Looking after our Patients during COVID-19
BDC Health has been open for 2 years this week – little did we know at the time of opening that just 2 years later we would be fighting a global pandemic. This has been a challenging and scary time for many, but also I hope that we can now look optimistically towards the future as the curve flattens.
It was important that we closed in order to stay at home, protect the NHS and save lives. We also recognise that times of increased stress, restriction on movement and activity can be triggers for pain flares. We are still doing our bit to provide the help and support that we can in these highly challenging times. This has meant a total rethink in our approach, at least until it is safe again to open our doors.
We have undertaken the following steps:
- e-mail contact for all that need our help, advice or to talk. ]
- Arranging telephone or video consultations by request.
- Providing useful home exercises and materials on our social media platforms Facebook & Instagram (If you haven’t seen them… do take a look here).
- Following government and association advice so that we can put the necessary protection in place so that we can open safely as early as possible.
If you have any subject matter/ exercise that you would like us to deal with in our information/ exercise videos please get in touch and let us know.
This week we will be look at basic exercises for strengthening your back.
Low Back Exercises
There are many many different exercises for the low back and many of these can be found on various websites across the internet. The goal for this post is to give a combination of great beginner exercises that can be progressed. Your spine does not necessarily have to built like Arnold Schwarznegger, but improving the endurance of the muscles can be highly beneficial.
For chronic and persistent low back pain it is beneficial to engage in any form of general exercise. The benefits of making sure that you engage in walking and aerobic exercise can be highly rewarding. The key to successfully engaging in exercise during an episode of pain or suffering chronic pain is breaking it down into manageable doses and slowly progressing.
The exercises that I am focussing on today are great foundation exercises that are easy to do. In the clinic these exercises are ones that we often prescribe, tailored and combined with other exercises to tackle any areas of muscular weakness identified during your examination.
Let’s start with a movement exercise, the key is in the gentle motion. Flexing and extending the spine the key is to get comfortable with the movement. With time and repetition you will improve your control and coordination of this movement. It is a great way to warm up your spinal movement.
Start with a 10second hold. Shorter if you can not do this. Incrementally increased by 5-10seconds.

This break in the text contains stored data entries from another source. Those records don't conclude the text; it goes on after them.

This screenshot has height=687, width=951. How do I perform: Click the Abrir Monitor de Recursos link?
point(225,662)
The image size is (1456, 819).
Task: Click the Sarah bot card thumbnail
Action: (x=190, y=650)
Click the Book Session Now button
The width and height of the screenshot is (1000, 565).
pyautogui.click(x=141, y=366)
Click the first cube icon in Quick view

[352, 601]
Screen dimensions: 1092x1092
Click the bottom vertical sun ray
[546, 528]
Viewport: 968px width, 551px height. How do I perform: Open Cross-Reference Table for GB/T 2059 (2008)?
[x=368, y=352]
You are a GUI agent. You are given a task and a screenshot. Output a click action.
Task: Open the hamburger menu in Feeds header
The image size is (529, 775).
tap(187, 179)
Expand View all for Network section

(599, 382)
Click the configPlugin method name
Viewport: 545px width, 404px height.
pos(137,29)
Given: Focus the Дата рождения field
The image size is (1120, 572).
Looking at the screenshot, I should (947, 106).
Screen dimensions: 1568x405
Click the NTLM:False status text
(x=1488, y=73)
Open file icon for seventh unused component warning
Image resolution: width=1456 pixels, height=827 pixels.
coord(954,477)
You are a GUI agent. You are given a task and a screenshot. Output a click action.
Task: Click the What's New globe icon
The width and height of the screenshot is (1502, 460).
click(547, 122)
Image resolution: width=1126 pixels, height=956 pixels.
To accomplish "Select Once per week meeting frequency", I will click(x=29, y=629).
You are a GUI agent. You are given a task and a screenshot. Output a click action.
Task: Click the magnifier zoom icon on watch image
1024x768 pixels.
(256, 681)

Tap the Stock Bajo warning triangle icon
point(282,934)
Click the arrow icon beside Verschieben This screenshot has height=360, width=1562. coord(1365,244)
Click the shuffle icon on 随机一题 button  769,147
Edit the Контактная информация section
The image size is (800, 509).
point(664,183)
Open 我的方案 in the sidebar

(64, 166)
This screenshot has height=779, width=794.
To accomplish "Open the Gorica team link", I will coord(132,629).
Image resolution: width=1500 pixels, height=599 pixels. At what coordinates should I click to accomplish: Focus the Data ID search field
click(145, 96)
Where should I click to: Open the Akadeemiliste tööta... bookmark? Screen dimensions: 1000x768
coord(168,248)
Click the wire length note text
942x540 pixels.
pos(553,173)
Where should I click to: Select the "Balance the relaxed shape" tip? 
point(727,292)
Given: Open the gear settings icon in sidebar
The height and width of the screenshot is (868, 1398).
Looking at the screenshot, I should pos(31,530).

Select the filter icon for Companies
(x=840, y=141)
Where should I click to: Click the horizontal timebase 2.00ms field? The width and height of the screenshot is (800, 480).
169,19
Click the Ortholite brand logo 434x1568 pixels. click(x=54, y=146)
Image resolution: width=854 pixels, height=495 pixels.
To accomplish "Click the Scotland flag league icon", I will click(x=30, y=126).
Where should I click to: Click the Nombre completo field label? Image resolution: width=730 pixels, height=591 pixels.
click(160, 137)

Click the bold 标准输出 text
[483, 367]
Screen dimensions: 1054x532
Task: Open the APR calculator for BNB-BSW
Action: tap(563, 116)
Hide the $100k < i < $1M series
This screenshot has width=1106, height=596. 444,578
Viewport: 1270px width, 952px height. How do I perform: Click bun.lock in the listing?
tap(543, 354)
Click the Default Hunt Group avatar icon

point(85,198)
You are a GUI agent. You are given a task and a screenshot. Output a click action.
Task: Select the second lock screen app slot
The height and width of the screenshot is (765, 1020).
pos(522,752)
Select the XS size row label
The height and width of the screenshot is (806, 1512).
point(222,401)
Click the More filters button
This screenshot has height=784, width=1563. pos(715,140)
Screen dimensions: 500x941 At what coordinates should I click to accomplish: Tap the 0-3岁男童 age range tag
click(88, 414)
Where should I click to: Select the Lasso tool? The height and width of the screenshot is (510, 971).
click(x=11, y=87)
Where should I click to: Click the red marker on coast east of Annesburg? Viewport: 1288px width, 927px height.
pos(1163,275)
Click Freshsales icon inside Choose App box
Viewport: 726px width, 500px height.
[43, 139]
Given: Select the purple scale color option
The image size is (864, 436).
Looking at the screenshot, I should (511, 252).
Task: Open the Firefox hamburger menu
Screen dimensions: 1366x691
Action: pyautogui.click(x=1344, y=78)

Now let’s start engaging some of your abdominal muscles.
1) Place a hand underneath your low back, to help you maintain a neutral posture.
2) Bend the leg on the opposite side to help maintain your position.
3) Elevate your head and shoulders, don’t strain and continue to breathe normally.
4) Progression: place your hands behind your neck, lift your elbows and brace your abdominal muscles.
Start with a 10second hold. Shorter if you can not do this. Incrementally increased by 5-10seconds. Make sure you do both sides.
1) Lie on your side, elevating your upper body with your elbow directly beneathe your shoulder.
2) Now lift your pelvis and hold. Keep contact with the ground through your elbows and knees. Don’t strain with your neck and make sure you keep your pelvis high.
3) Progression: Elevate from your ankles and elbows.
3 lifts of each limb, each held for 7 seconds.
1) Bring yourself on to all fours, with knees and hands in contact with the ground.
2) Make sure you have a neutral spine. This means the middle ground- your spine should have a slight curve, don’t flatten your back or let your pelvis drop.
3) Slowly lift each limb, starting with your arms. Make sure that you keep breathing and you control your pelvis, don’t allow the position to change. Hold for 7 seconds when level with your body.
4) Progression: Lift 2 limbs at the same time (an arm & a leg on opposite sides).
If you have any further questions regarding these exercises or your spine – or you’d like some further guidance, please don’t hesitate to get in touch at email@example.com.
Last but not least, (and now as much as ever) a MASSIVE thank you to NHS Staff & all Key Workers.
Stay safe – and we hope to see you all soon at BDC Health.